Ketika Kiara kembali, dia melihat pemandangan ini. Aksa sedang melihat dokumen di tangannya dengan santai, dan Ramon serta Donita sedang minum dan makan dengan lahap. Pemandangan ini sangat aneh.
"Ayo, mari kita habiskan ini!" Ramon memegang sekaleng minuman dan menyerahkannya ke Donita, "Bersulang!"
"Ini sangat enak untuk diminum," kata Donita sambil tersenyum, dan membuat Ramon tercengang. "Ketika kita pertama kali bertemu, aku pikir kamu sedikit acuh tak acuh. Aku tidak berharap kita bisa minum bersama dengan baik seperti ini."
"Pertama kali bertemu, semua orang tidak akan saling mengenal. Senang rasanya bisa mengenalmu lebih jauh." Ramon meminum minuman itu dalam satu tegukan.
"Ya, ya, kita semua berteman." Donita meminumnya dengan bangga, dan
mengambil makanan kecil untuk dimakan. Saat dia sedang makan, dia hanya mengobrol dengan Ramon. Lalu, dia tanpa sengaja melihat Kiara yang berdiri di pintu bangsal dari sudut matanya. Donita melompat, dan berdiri secara refleks. Dia menelan makanan yang ada di mulutnya hingga tenggorokannya sakit.
"Ki… Kiara… kamu sudah kembali?" tanya Donita sambil terbatuk.
Kiara masuk ke kamar dengan perasaan sedih dan kesal. Dia mengabaikan Donita.
"Kiara, aku hanya takut makanan ini akan terbuang, jadi…" Donita segera mendatangi Kiara dan membantunya duduk di tempat tidur, "Aku hanya makan sedikit."
"Pertama, bersihkan makanan yang menempel di sudut bibirmu dulu!" Kiara menghela napas, lalu menggelengkan kepalanya.

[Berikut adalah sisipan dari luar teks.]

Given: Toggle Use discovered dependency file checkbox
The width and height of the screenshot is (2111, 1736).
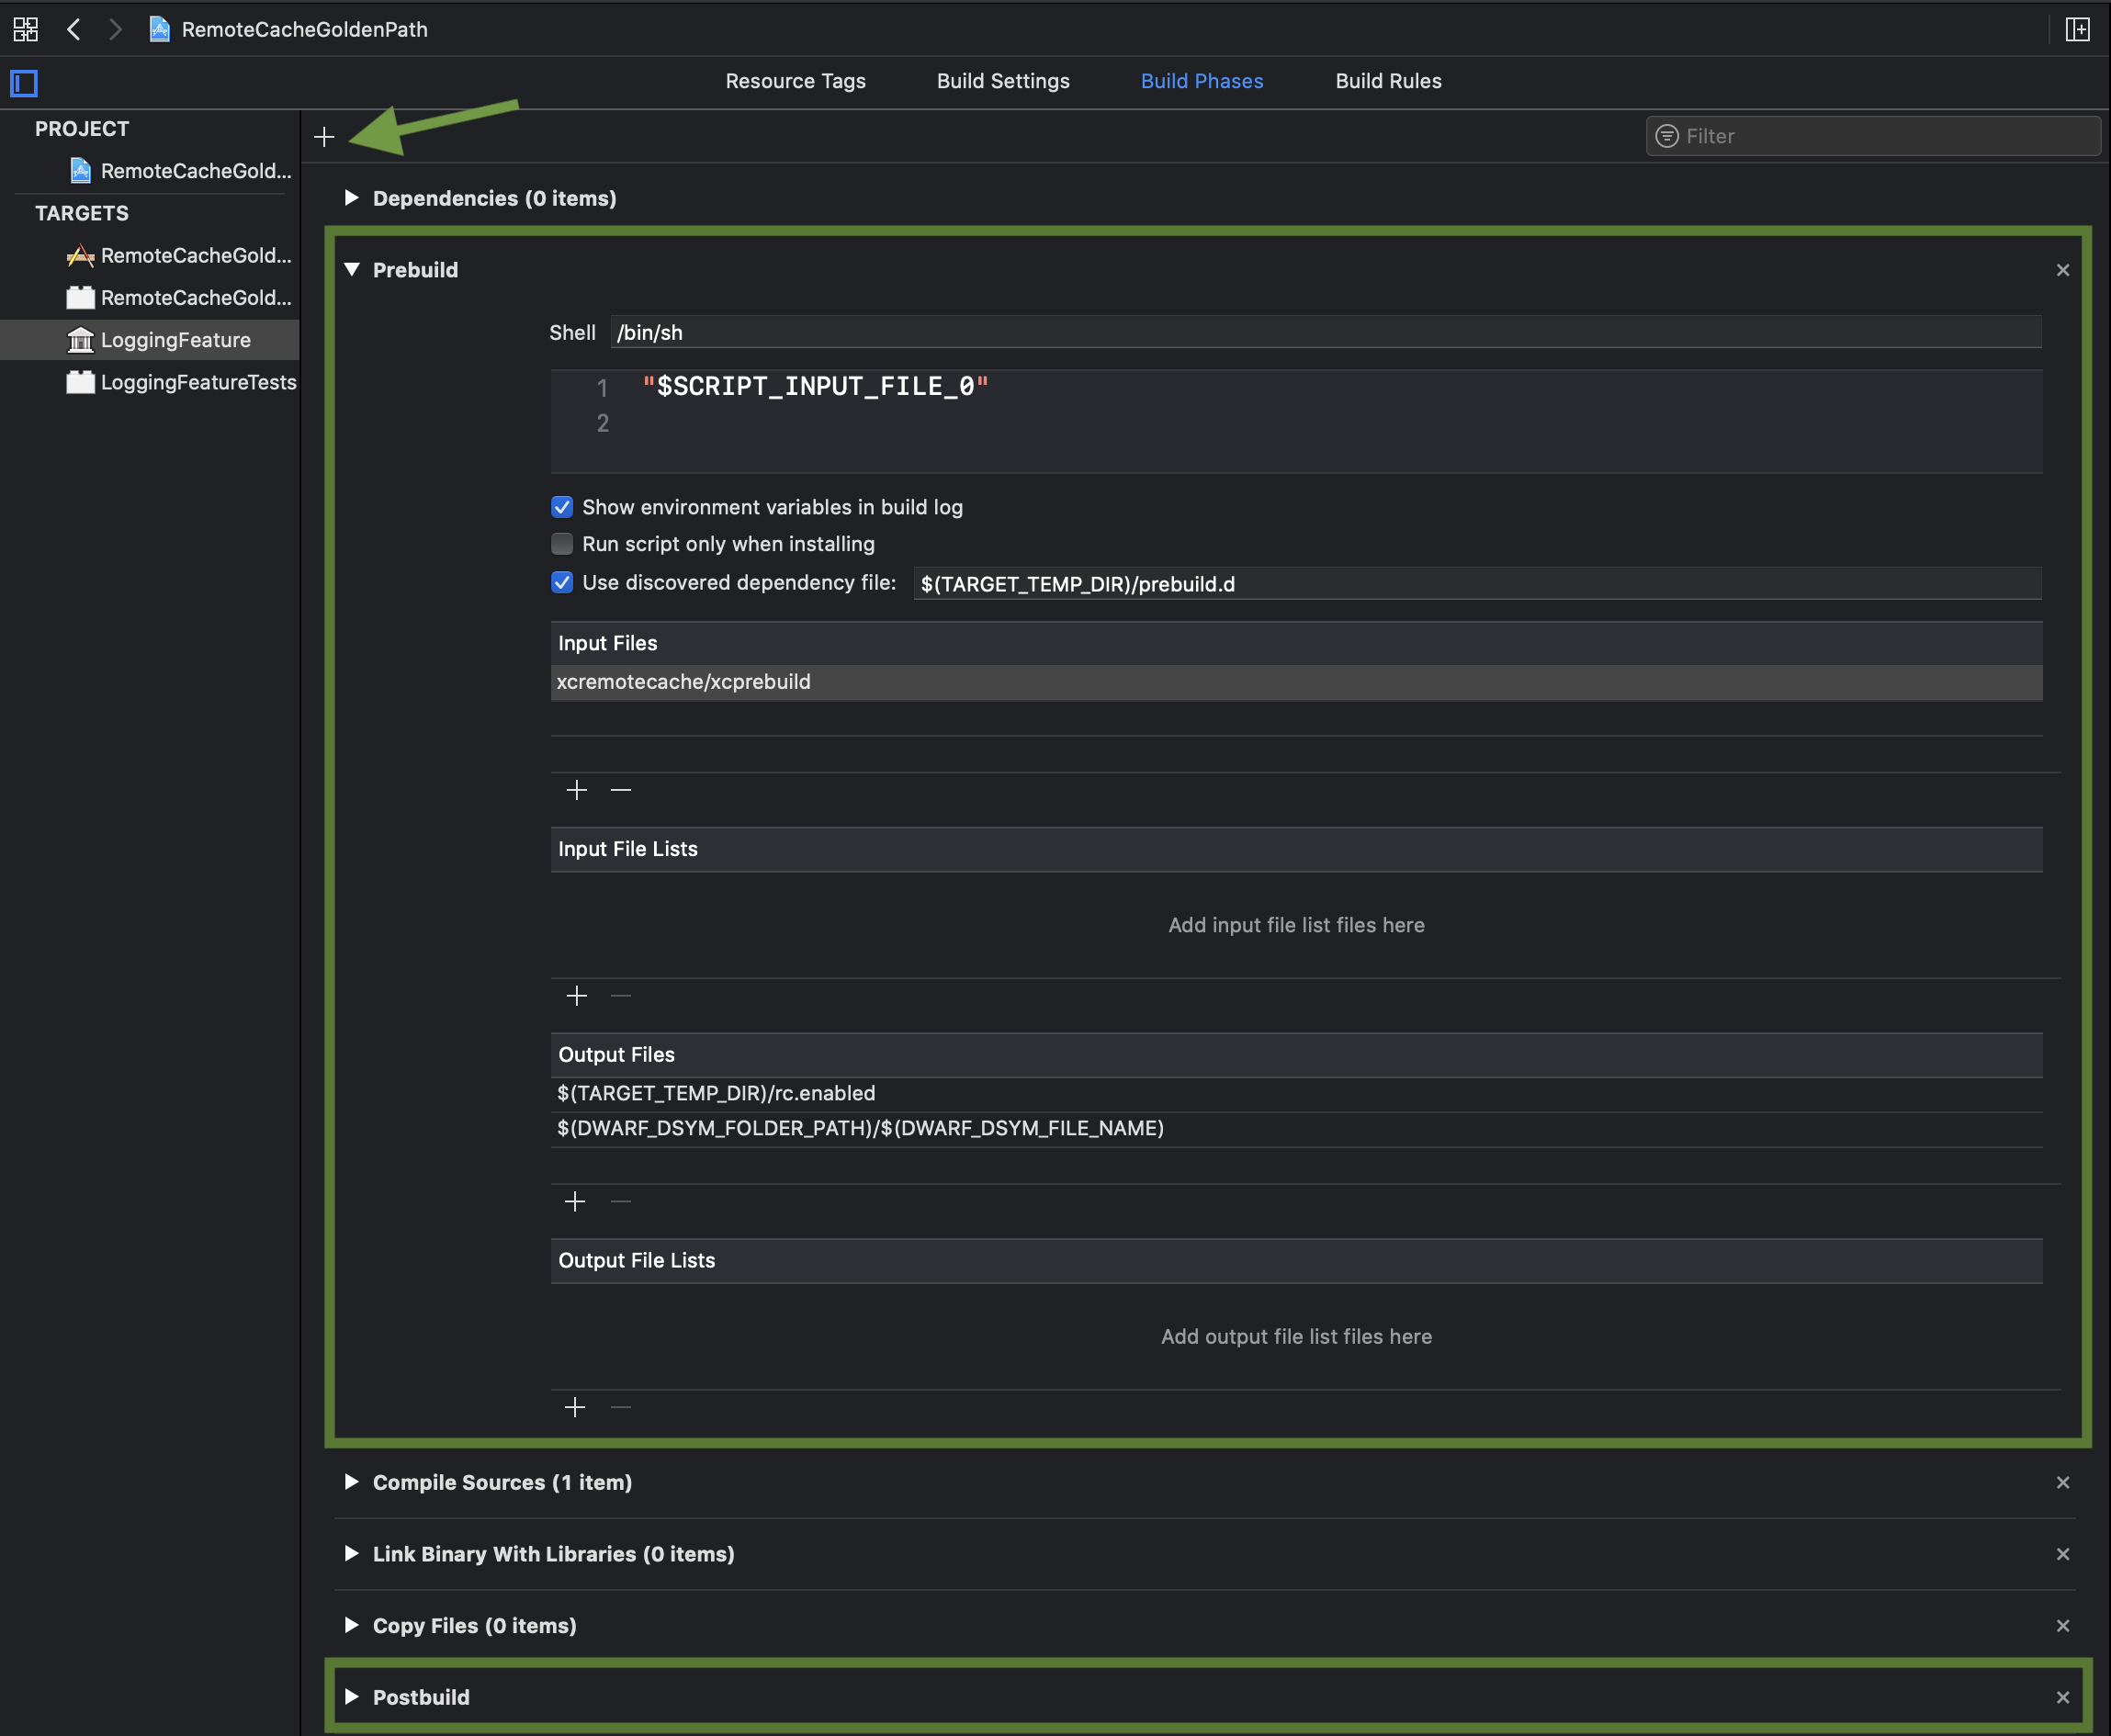Looking at the screenshot, I should (562, 582).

Donita buru-buru mengangkat tangannya, menyeka mulutnya tanpa pandang bulu. Setelah itu, dia tersenyum pada Kiara, "Oke. Sudah bersih."

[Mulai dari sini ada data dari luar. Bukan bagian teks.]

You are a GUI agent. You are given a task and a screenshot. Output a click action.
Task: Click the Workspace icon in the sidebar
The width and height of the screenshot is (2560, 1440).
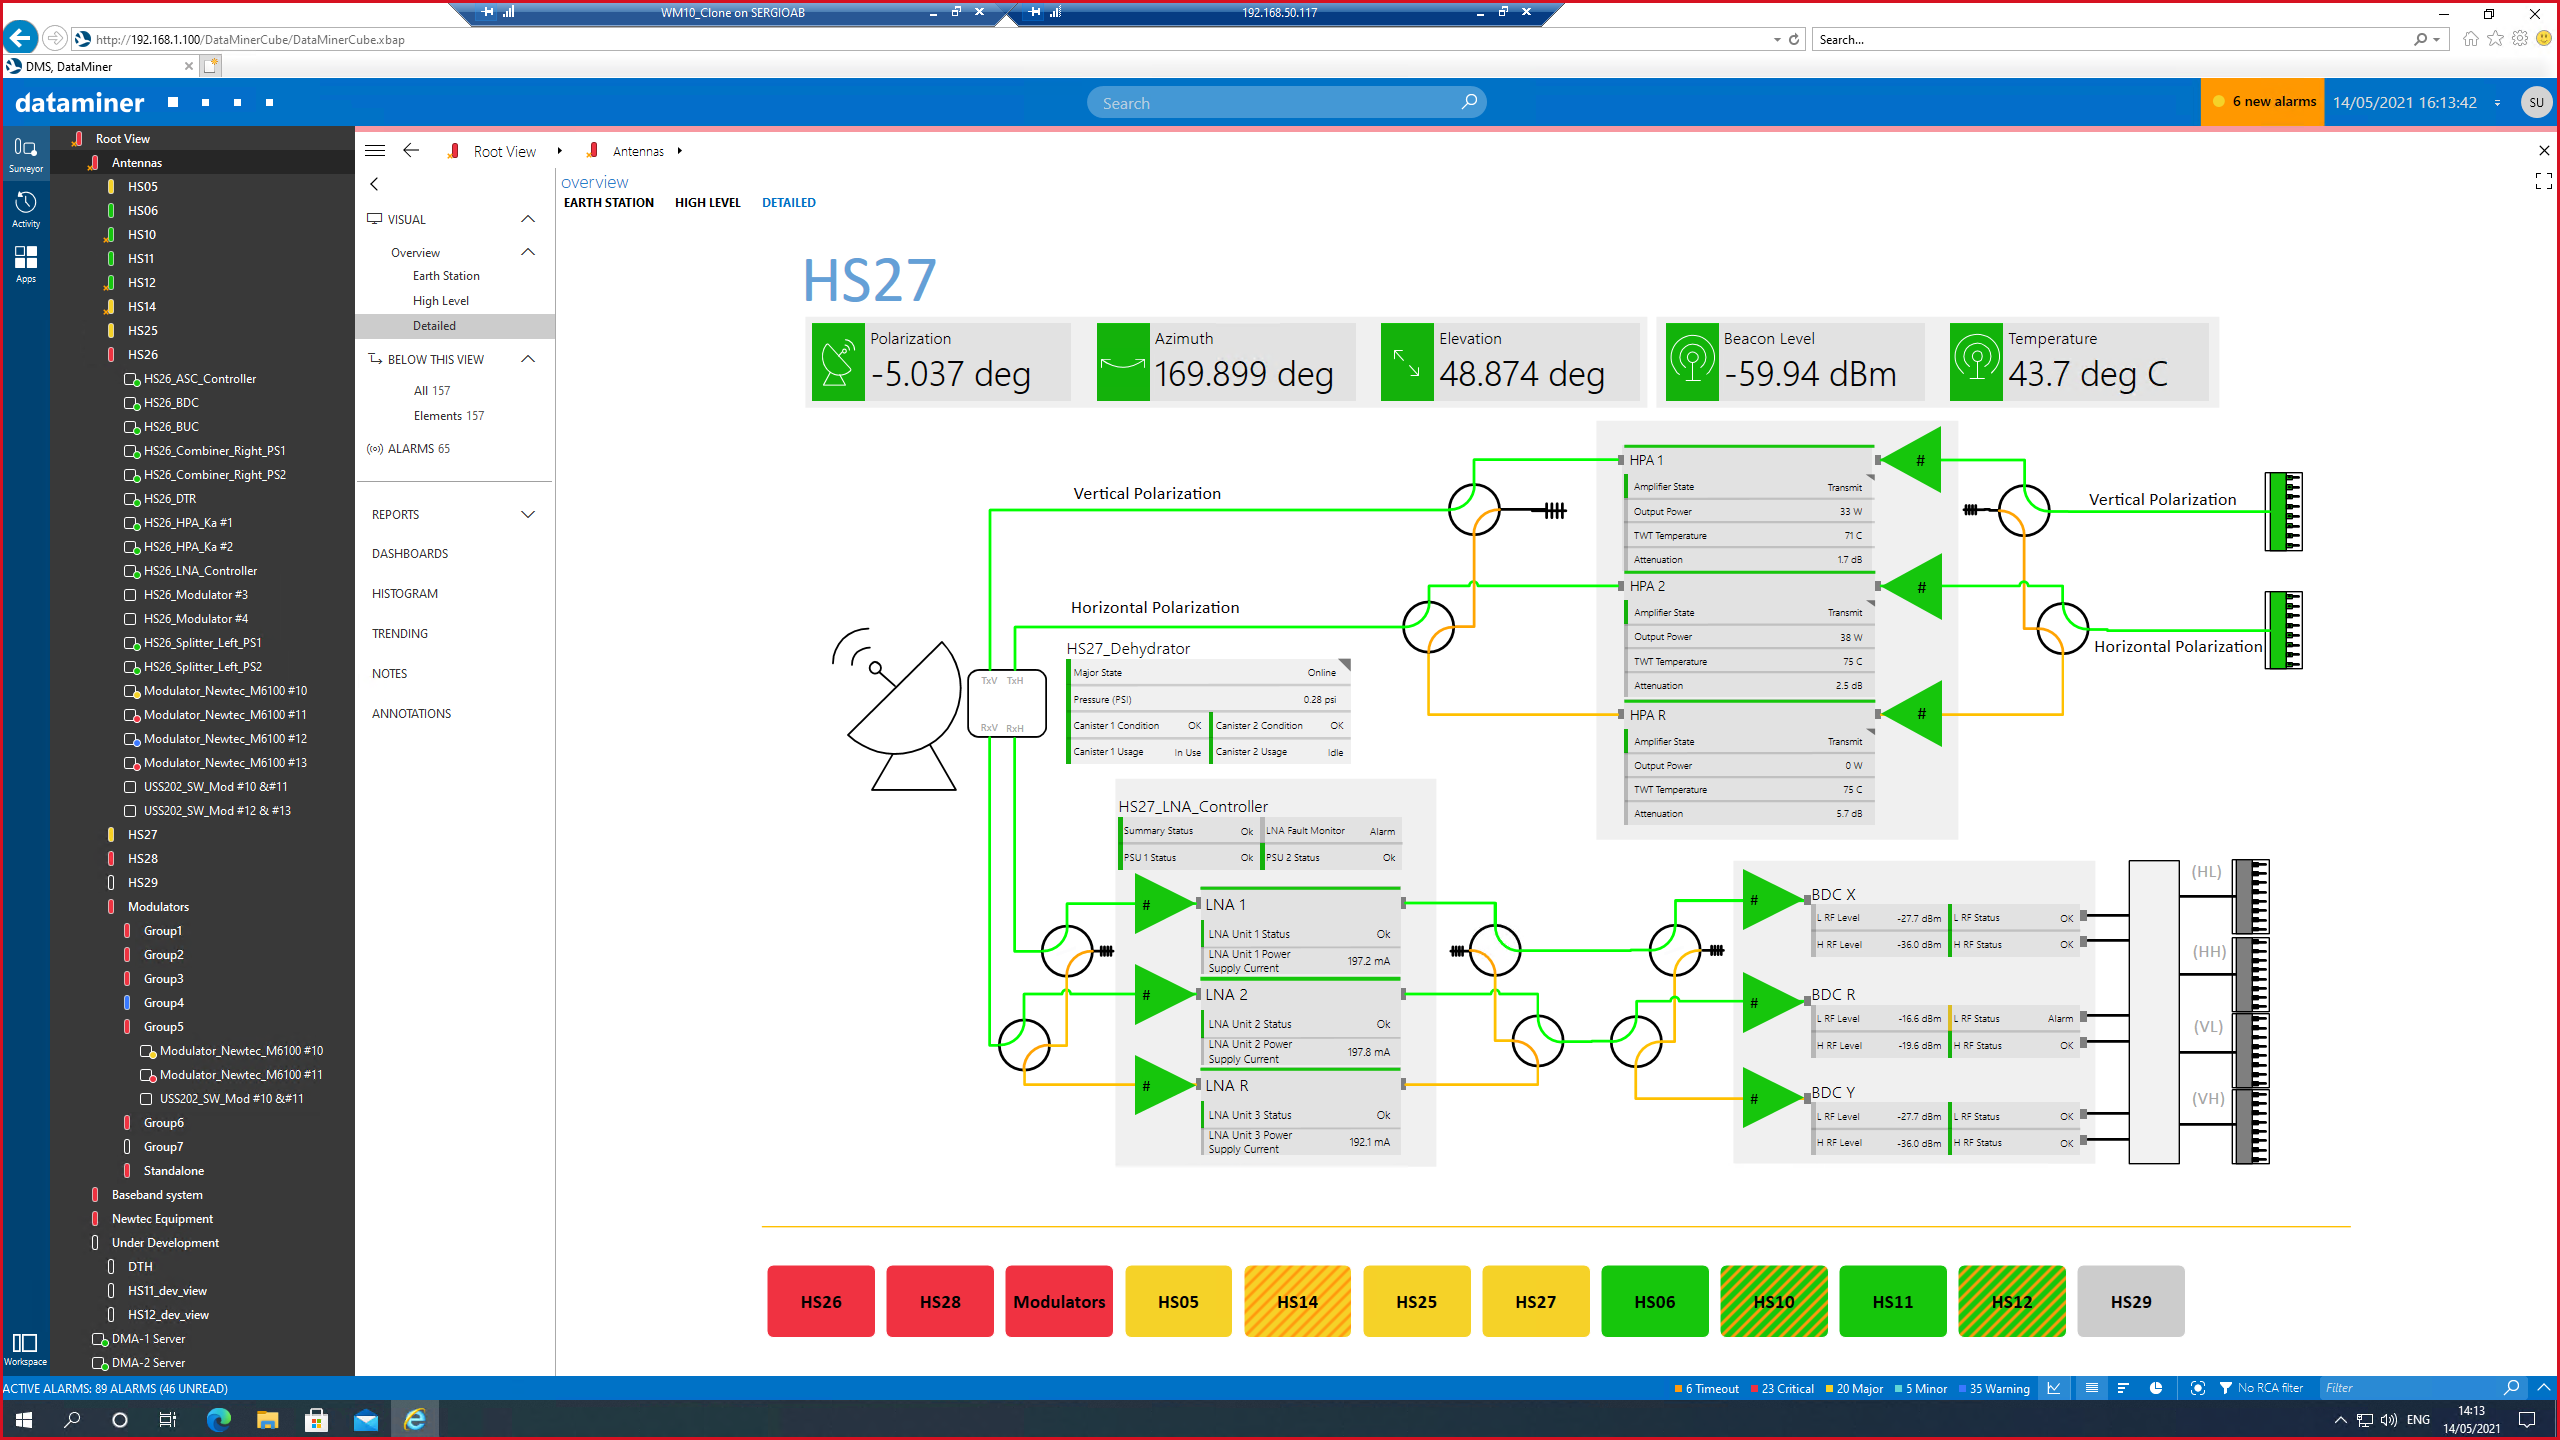pyautogui.click(x=25, y=1348)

Kiara tidak bisa menahan senyum saat melihat tatapan konyolnya, "Aku tahu kamu tidak tahan. Di depan makanan, kamu hanya bisa pasrah, kan?"
"Hei, siapa pun yang mengenalku pasti tahu hal itu." Donita selesai berbicara, lalu bertanya, "Kamu sudah diperiksa begitu lama, apa hasilnya sudah keluar? Apa yang dikatakan oleh dokter tadi?"
"Dia hanya memeriksa si kecil." Kiara menghela napas. Dia masih sedikit tidak bisa diterima dan tidak percaya bahwa ada kehidupan lain di perutnya. Dia pikir dia kehilangan akal sehatnya selama beberapa hari setelah mengetahui bahwa dia hamil. Setelah mengetahui bahwa dia hamil, dia menderita mimpi buruk setiap hari. Bangun di tengah malam, lalu mengingat kenyataan pahit ini. Untungnya, sekarang lebih baik.
"Kapan hasil pemeriksaannya akan keluar?" Aksa mengangkat kepalanya dan bertanya.
"Aku tidak tahu." Kiara menggelengkan kepalanya dan melihat dokumen di tangan Aksa, "Aksa, apa kamu bisa berkonsentrasi? Ada orang yang datang dan pergi di rumah sakit ini, dan ada dua orang lagi di bangsal yang makan sepanjang waktu. Apakah kamu berpura-pura membaca dokumen itu?"
Ramon bertepuk tangan dan berdiri, "Nona, Anda tidak bisa meremehkan Tuan Aksa. Sebagai kepala keluarga, faktor eksternal kecil ini tidak dapat mengganggunya, ini terlalu tidak berguna. Tuan bisa fokus dalam kondisi apa pun."
"Aksa sangat hebat rupanya!" Donita tidak bisa menahan diri untuk tidak memuji.
"Itu benar!" Ramon mengangguk, "Tuan Aksa tidak pernah tergoda pada apa pun, terutama pada wanita."
"Kalau begitu, kamu mungkin sudah salah menilai majikanmu ini." Kiara menunjuk ke perutnya begitu saja, "Kalau tidak, bayi ini tidak akan ada di sini. Kata siapa dia tidak tergoda pada wanita?"
Aksa mengangkat kepalanya lagi. Dia menatap Kiara, dan mengangkat sudut bibirnya, "Apakah kamu malu untuk berpikir bahwa kamu cantik? Apakah kamu akhirnya mengakui bahwa kamu menggodaku?"
Kiara berkedip dengan pikiran linglung, dan butuh waktu lama untuk bereaksi. Dia memegangi selimut dan berteriak, "Aksa! Kamu sangat kurang ajar! Aku belum pernah melihat pria yang tidak tahu malu dan berpikiran kotor sepertimu!"
"Suatu kehormatan bagiku untuk memberimu beberapa wawasan." Aksa mendengus, dan tampak sangat sabar saat menghadapi Kiara yang meledak-ledak.